Tailgating Food & Fun

By: Jacqueline Gomes, MBA, RDN

November 9th, 2018

Football and food – a natural combination like peanut butter and jelly and syrup on pancakes.  Yes, we all like to indulge during tailgating events…but what if you’re watching your waistline? No worries, you can still indulge guilt-free.

Keep these tips in mind:

  • Keep your “team” satisfied with hearty and nutritious snacks such as nuts (almonds, peanuts, pistachios & walnuts), cheese, dried fruits (apricots, cranberries, raisins), raw veggies with light ranch dressing and popcorn!
  • Delightful Dips. choose hummus, guacamole, salsa and bean dip – pair with raw veggies, whole grain crackers and baked corn chips.
  • Heat it up at half time! Before half time starts, preheat your oven to make warm and hearty snacks. Melt cheese over crackers, veggies, or hot sandwiches. Reduced fat cheeses can have as much as 33 percent less fat than regular cheese!
  • Power up with protein – prepare lean turkey burgers, chicken or beef kabobs, black bean burgers or lean steak sandwiches – easy to prepare, delicious options that are high in protein.
  • Cozy up with chili – Prepare chili using the leanest beef or turkey possible. In addition, use less meat and more beans to create a higher fiber and lower fat meal.
  • Have a small snack before the party starts such as yogurt, a few nuts or fruit. This will ensure you don’t start the festivities with a ravenous appetite and end up overeating.


Mini Stuffed Peppers

Guests will love these fun mini peppers that are a cinch to prepare and super delicious!

Prep: 20 minutes

Makes: 6 servings


  • ½ cup crumbled queso fresco (2 ounces)
  • ¼ cup shredded part-skim mozzarella cheese (1 ounce)
  • 2 tablespoons finely chopped jarred pimiento peppers
  • 6 miniature red, yellow, and/or green sweet peppers, halved and seeded
  • 1 tablespoon whole-wheat panko (Japanese-style bread crumbs)

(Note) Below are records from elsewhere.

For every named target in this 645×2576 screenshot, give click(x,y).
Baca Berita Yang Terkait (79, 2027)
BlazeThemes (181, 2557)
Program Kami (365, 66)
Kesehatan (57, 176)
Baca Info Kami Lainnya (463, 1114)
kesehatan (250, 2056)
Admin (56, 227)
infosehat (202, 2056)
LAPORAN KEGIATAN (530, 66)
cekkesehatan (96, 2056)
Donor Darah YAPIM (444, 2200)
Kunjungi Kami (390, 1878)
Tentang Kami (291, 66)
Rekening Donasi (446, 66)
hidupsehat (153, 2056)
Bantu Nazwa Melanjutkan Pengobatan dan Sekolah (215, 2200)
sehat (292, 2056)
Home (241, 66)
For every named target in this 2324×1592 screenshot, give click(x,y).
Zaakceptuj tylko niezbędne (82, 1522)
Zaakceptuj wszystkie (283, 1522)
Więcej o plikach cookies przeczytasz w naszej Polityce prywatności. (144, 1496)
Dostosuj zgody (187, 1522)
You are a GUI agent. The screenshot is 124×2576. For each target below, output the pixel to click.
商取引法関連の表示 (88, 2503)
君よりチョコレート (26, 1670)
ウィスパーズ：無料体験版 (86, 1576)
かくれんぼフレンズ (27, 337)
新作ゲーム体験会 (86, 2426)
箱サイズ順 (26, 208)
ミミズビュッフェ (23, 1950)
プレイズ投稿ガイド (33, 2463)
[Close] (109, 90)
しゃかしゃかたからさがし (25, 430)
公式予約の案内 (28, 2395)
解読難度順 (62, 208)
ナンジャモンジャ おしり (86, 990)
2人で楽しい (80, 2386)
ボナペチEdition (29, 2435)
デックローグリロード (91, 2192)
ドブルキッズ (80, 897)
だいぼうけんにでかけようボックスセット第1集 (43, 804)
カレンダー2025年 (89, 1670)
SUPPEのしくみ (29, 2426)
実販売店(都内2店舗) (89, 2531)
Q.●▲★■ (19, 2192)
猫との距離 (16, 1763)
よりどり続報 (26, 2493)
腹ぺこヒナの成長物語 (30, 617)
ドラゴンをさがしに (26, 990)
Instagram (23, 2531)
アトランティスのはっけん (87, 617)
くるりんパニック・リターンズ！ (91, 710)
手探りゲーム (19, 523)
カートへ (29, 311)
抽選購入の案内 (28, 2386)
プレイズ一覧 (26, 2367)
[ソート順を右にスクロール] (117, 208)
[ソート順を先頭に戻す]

  1. Preheat oven to 375°F.
  2. Line a baking sheet with foil; set aside. In a small bowl combine crumbled queso fresco, shredded part-skim mozzarella cheese, and finely chopped jarred pimiento.
  3. Stuff sweet pepper halves with cheese mixture, mounding cheese mixture slightly. Sprinkle whole wheat panko on top of the cheese mixture. Lightly coat top of panko with nonstick cooking spray.
  4. Place peppers on prepared baking sheet. Bake 12 to 15 minutes or until golden brown on top.